YOUR TASK | Find each of the lines below that contains the word "beaker" and copy those lines.
********************
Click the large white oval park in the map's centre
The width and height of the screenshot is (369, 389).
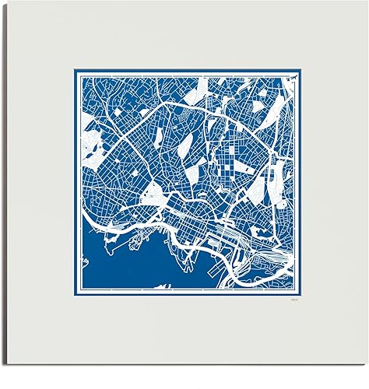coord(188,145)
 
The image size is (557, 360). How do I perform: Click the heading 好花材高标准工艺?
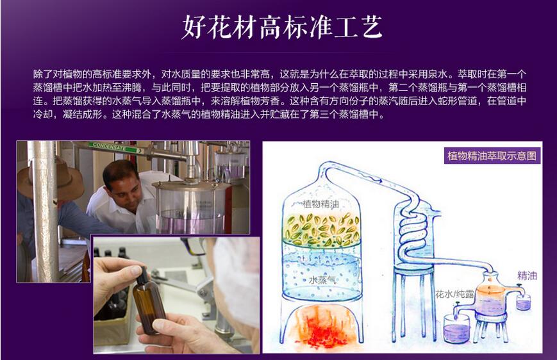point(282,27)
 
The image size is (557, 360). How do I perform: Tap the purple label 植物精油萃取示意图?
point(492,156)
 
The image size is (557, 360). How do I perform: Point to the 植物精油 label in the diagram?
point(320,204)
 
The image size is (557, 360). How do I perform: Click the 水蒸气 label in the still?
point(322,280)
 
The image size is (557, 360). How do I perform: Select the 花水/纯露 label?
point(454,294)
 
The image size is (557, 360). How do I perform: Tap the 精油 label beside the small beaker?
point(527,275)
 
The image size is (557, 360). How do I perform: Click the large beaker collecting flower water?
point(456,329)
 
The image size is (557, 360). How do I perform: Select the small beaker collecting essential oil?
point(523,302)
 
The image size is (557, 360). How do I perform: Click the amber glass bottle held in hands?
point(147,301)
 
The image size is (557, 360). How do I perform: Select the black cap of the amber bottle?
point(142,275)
********************
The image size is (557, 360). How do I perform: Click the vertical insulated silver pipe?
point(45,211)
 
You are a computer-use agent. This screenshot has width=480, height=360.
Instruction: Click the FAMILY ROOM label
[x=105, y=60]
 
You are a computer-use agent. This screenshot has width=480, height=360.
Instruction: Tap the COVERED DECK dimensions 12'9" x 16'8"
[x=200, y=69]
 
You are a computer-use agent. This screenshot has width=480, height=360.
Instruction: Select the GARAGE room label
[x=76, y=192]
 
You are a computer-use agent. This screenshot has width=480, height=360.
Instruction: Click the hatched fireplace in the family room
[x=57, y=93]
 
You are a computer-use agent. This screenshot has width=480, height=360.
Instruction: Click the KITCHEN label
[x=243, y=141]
********************
RESULT BELOW |
The image size is (557, 360). How do I perform: Tap the 精油 label beside the small beaker?
The image size is (557, 360). How do I perform: Click the large beaker collecting flower water?
The image size is (557, 360). How do I perform: Select the small beaker collecting essential oil?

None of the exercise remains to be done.